Hay algo perturbador, extravagante y místico en toda la obra de Leonora. Y también mucho de El Bosco y de Lewis Carroll. Todo revuelto, como su cabello indómito. Una mirada infantil enredada con percepciones adultas inquietantes, turbulentas. Su obra está cargada de símbolos que ella jamás quiso explicar. Si le preguntaban sobre el significado de figuras recurrentes en su pintura, rehusaba a esclarecerlos. “Yo no pinto para explicar”.
Las influencias artísticas de Carrington proceden de fuentes muy diversas. Desde la mitología celta de su niñez, la literatura fantástica, la cábala, la astrología, la magia, el esoterismo… Autores como Lewis Carroll, Jonathan Swift, James Joyce, Kafka, Edgar Allan Poe, Robert Graves o Arthur Rimbaud figuran entre sus favoritos, junto a la Biblia, el Corán, el Talmud, el Zohar o el Libro tibetano de los muertos.
Como puede apreciarse en su obra plástica, El Bosco es tal vez el pintor más evidente. Pero no el único. Su educación artística iniciada en Italia, en la Academia de Miss Penrose le pone en contacto con los artistas del Quattrocento, también de gran peso en su pintura. Los años en Londres (en la Amédée Ozenfant Academy) y su relación con Max Ernst fueron igualmente decisivos en la estética surrealista que abrazó sin ambages. Obvio. Tal movimiento encajaba a la perfección con su desbordante imaginación, su conexión con lo sagrado y la terrible experiencia que vivió en la clínica psiquiátrica del Dr. Luis Morales (Santander).

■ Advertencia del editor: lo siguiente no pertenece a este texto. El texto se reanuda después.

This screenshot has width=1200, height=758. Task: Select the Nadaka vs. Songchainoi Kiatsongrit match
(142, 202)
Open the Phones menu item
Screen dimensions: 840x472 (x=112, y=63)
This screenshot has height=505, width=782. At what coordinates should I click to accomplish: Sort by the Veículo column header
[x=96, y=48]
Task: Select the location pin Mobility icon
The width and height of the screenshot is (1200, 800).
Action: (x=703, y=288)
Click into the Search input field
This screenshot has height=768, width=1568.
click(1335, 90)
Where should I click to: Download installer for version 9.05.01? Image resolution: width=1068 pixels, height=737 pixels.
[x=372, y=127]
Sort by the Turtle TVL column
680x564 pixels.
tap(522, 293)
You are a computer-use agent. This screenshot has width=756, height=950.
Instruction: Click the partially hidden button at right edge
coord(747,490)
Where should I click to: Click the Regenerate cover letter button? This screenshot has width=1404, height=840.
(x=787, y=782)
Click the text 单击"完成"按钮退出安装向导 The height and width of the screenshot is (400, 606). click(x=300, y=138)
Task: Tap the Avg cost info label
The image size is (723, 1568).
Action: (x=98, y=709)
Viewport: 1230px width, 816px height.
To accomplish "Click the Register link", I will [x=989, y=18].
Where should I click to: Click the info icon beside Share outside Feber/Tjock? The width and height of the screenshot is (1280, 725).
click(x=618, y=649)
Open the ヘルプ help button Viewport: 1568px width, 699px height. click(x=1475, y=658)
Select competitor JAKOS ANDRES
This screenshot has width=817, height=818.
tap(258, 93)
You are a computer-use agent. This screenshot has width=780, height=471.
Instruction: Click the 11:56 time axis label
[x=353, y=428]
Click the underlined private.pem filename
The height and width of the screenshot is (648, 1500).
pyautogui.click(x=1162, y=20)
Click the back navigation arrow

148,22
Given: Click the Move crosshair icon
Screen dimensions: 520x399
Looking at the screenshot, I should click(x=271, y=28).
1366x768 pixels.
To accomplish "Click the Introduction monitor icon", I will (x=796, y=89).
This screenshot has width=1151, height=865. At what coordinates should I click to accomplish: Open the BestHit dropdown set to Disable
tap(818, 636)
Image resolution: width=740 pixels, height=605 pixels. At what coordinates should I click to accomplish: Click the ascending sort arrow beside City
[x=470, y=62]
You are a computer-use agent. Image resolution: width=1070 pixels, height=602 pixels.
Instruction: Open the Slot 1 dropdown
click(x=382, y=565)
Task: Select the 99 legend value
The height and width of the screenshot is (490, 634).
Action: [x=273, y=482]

A España llegó huyendo de la invasión nazi de París, en busca de un salvoconducto para liberar a Max Ernst del campo de Les Milles donde lo encerraron. Pero su experiencia no pudo ser más nefasta. Al poco de llegar a Madrid, sufrió una brutal violación en grupo. Ella somatiza todo el caos, todo el miedo. Oculta la agresión, intenta borrarla a base de duchas de agua fría y vómitos provocados. Pero los tentáculos del señor Carrington eran muy largos. Con la ayuda del holandés Van Ghent, la metieron en un coche en dirección a Santander. Drogada, como un cadáver, llegó al infierno.
Aquellos salvajes la sometieron a tratamientos inhumanos a base de fármacos (Cardiazol) supuestamente hipnóticos, aislamiento y humillación. Toda aquella basura que le inoculaban le provocaba alucinaciones, disociaciones del yo, ataques epilépticos y otros efectos nocivos. Supo que debía salir de allí cuanto antes. “Don Luis no era un brujo, sino un sinvergüenza y el cardiazol una inyección maléfica”. Pero también la empujó a indagar sobre los sueños y la demencia. Fruto de aquel tiempo fueron su obra autobiográfica Memorias de abajo (Alpha Decay, 2017) y uno de los cuadros más representativos de su estética pictórica, Down Below. La pintura muestra una escena angustiosa en los jardines de la clínica y a la artista atrapada entre dos mundos: el real y el fantástico.
Este episodio supuso un punto de inflexión tanto en su vida como en su obra pictórica y literaria.